• Text shown
- Opening Delimiter -

Audio

Fact-Checking John Keats

August 26, 2009

Curtis Fox: This is Poetry Off The Shelf from the Poetry Foundation, August 26, 2009. I’m Curtis Fox. This week, Fact Checking John Keats. Normally on this program, we listen to contemporary American poetry, but today we’re crossing the Atlantic and going back nearly two centuries to John Keats. Keats, of course, was the Romantic English poet who died young at age 25 after writing some of the most celebrated poems in the language. We’re going to listen to just one of them, the sonnet called “On First Looking Into Chapman’s Homer” which has a long history of controversy behind it. I’m joined on the phone by Charles Rzepka, a Professor of English at Boston University. Hi Chuck.


Charles Rzepka: Hi, how are you Curtis?

 

Curtis Fox: Good. So, we’re going to get to the controversy over this poem in a moment, but first I was hoping you would set the scene for us. When and why did John Keats write this very peculiar sonnet, which I guess essentially is a rave review of George Chapman’s Elizabethan translation of Homer’s Odyssey. It’s a very strange subject for a poem.

 

Charles Rzepka: It is, and it also has some very strange imagery and governing metaphors, throwing on the Spanish conquest of America, for instance. He wrote it in September of 1816. He had just returned to London from Kent. Previous to that, he had taken his medical examination to become an apothecary. He was a very good student of medicine, but he just lost interest and became a very enthusiastic student of poetry. He returned to London about a month after an old school friend of his had settled there, named Charles Calvin Clark. The two of them decided to get together, and the occasion was that Clark had come into possession of a huge folio volume of a translation of Homer’s Iliad and Odyssey by the Renaissance poet George Chapman. So Keats went over to Clark’s house one evening, their first meeting since their school days, and read through what Clark called some of the “famousest” passages that they knew, from reading Pope’s translation. Keats was so overwhelmed by his first experience of Chapman’s Homer that when he went back home that night, he stayed up late into the early hours and wrote the sonnet “First Looking Into Chapman’s Homer” and sent it to Clark at dawn and there it was at breakfast. The beginning of Keat’s decision not to pursue medicine, and his decision to commit himself entirely to becoming a poet rather than a doctor.

- Closing Delimiter -

• Task to complete
In the Keats transcript, retype the passage from "Fact-Checking John Keats" up to and including "are you Curtis?".

• Dataset extract
- Opening Delimiter -

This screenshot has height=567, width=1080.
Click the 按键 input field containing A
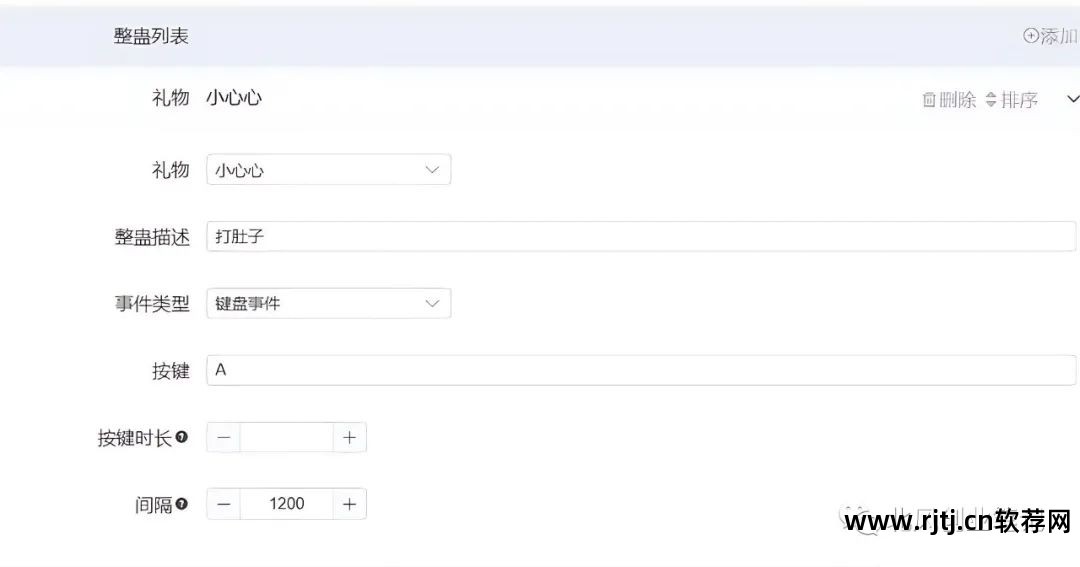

- Closing Delimiter -

• Written response
Fact-Checking John Keats

August 26, 2009

Curtis Fox: This is Poetry Off The Shelf from the Poetry Foundation, August 26, 2009. I’m Curtis Fox. This week, Fact Checking John Keats. Normally on this program, we listen to contemporary American poetry, but today we’re crossing the Atlantic and going back nearly two centuries to John Keats. Keats, of course, was the Romantic English poet who died young at age 25 after writing some of the most celebrated poems in the language. We’re going to listen to just one of them, the sonnet called “On First Looking Into Chapman’s Homer” which has a long history of controversy behind it. I’m joined on the phone by Charles Rzepka, a Professor of English at Boston University. Hi Chuck.


Charles Rzepka: Hi, how are you Curtis?